QNN Execution Provider
The QNN Execution Provider for ONNX Runtime enables hardware accelerated execution on Qualcomm chipsets. It uses the Qualcomm AI Engine Direct SDK (QNN SDK) to construct a QNN graph from an ONNX model which can be executed by a supported accelerator backend library.
Contents
Install Pre-requisites
Download the Qualcomm AI Engine Direct SDK (QNN SDK) from https://qpm.qualcomm.com/main/tools/details/qualcomm_ai_engine_direct
QNN Version Requirements
ONNX Runtime QNN Execution Provider has been built and tested with QNN 2.10.x and Qualcomm SC8280, SM8350 SOC’s
Build
For build instructions, please see the BUILD page. prebuilt NuGet package
Configuration Options
The QNN Execution Provider supports a number of configuration options.
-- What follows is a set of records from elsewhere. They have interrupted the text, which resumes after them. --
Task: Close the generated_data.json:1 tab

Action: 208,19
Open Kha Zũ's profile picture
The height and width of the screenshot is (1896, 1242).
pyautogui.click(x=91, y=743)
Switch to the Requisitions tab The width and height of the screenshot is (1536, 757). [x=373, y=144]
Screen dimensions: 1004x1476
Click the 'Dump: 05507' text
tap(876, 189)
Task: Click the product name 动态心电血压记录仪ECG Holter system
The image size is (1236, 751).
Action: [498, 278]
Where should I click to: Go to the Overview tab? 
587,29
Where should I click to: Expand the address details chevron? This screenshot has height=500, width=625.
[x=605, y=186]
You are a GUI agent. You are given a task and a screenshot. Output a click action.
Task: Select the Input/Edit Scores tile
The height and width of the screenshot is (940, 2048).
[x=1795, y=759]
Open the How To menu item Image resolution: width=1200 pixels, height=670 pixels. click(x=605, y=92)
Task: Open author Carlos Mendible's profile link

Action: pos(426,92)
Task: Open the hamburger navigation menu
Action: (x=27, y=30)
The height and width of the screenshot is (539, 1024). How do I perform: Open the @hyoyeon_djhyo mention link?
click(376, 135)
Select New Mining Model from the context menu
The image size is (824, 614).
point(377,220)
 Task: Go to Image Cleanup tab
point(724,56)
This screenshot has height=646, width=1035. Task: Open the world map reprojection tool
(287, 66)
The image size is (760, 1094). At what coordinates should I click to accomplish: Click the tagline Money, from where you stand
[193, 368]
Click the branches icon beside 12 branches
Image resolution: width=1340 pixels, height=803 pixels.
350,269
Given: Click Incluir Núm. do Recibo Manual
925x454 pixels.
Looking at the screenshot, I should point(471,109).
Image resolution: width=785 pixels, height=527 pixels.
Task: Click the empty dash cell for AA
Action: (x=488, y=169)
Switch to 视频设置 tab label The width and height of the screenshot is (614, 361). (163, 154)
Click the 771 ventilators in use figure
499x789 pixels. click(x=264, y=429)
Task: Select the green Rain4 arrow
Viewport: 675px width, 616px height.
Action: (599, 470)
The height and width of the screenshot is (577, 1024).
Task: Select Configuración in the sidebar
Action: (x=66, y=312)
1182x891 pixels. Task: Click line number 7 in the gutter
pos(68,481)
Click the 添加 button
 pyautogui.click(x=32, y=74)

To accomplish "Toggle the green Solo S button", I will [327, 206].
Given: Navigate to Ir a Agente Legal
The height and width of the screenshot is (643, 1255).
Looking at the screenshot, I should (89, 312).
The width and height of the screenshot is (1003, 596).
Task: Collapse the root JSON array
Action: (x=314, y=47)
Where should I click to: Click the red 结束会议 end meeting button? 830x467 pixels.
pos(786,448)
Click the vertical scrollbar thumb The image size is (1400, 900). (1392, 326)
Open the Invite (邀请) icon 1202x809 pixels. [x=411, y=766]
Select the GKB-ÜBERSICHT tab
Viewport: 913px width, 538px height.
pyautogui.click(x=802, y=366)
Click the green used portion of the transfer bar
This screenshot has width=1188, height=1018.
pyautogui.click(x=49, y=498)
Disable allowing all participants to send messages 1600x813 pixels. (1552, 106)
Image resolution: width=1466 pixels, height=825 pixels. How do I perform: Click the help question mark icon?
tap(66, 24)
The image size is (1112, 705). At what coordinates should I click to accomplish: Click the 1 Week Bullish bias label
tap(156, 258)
The provider_option_keys
, provider_options_values
enable different options for the application. Each provider_options_keys
accepts values as shown below:
provider_options_values for provider_options_keys = "backend_path" | Description |
---|---|
‘libQnnCpu.so’ or ‘QnnCpu.dll’ | Enable CPU backend. Useful for integration testing. CPU backend is a reference implementation of QNN operators |
‘libQnnHtp.so’ or ‘QnnHtp.dll’ | Enable Htp backend. Offloads compute to NPU. |
provider_options_values for provider_options_keys = "profiling_level" | Description |
---|---|
‘off’ | |
‘basic’ | |
‘detailed’ |
provider_options_values for provider_options_keys = "rpc_control_latency" | Description |
---|---|
microseconds (string) | allows client to set up RPC control latency in microseconds |
provider_options_values for provider_options_keys = "htp_performance_mode" | Description |
---|---|
‘burst’ | |
‘balanced’ | |
‘default’ | |
‘high_performance’ | |
‘high_power_saver’ | |
‘low_balanced’ | |
‘low_power_saver’ | |
‘power_saver’ | |
‘sustained_high_performance’ |
provider_options_values for provider_options_keys = "qnn_context_priority" | Description |
---|---|
‘low’ | |
‘normal’ | default. |
‘normal_high’ | |
‘high’ |
provider_options_values for provider_options_keys = "htp_graph_finalization_optimization_mode" | Description |
---|---|
‘0’ | default. |
‘1’ | faster preparation time, less optimal graph. |
‘2’ | longer preparation time, more optimal graph. |
‘3’ | longest preparation time, most likely even more optimal graph. |
QNN context binary cache feature
There’s a QNN context which contains QNN graphs after converting, compiling, filnalizing the model. QNN can serialize the context into binary file, so that user can use it for futher inference direclty (without the QDQ model) to improve the model loading cost. The QNN Execution Provider supports a number of session options to configure this.
Dump QNN context binary
- Create session option, set “ep.context_enable” to “1” to enable QNN context dump. The key “ep.context_enable” is defined as kOrtSessionOptionEpContextEnable in onnxruntime_session_options_config_keys.h.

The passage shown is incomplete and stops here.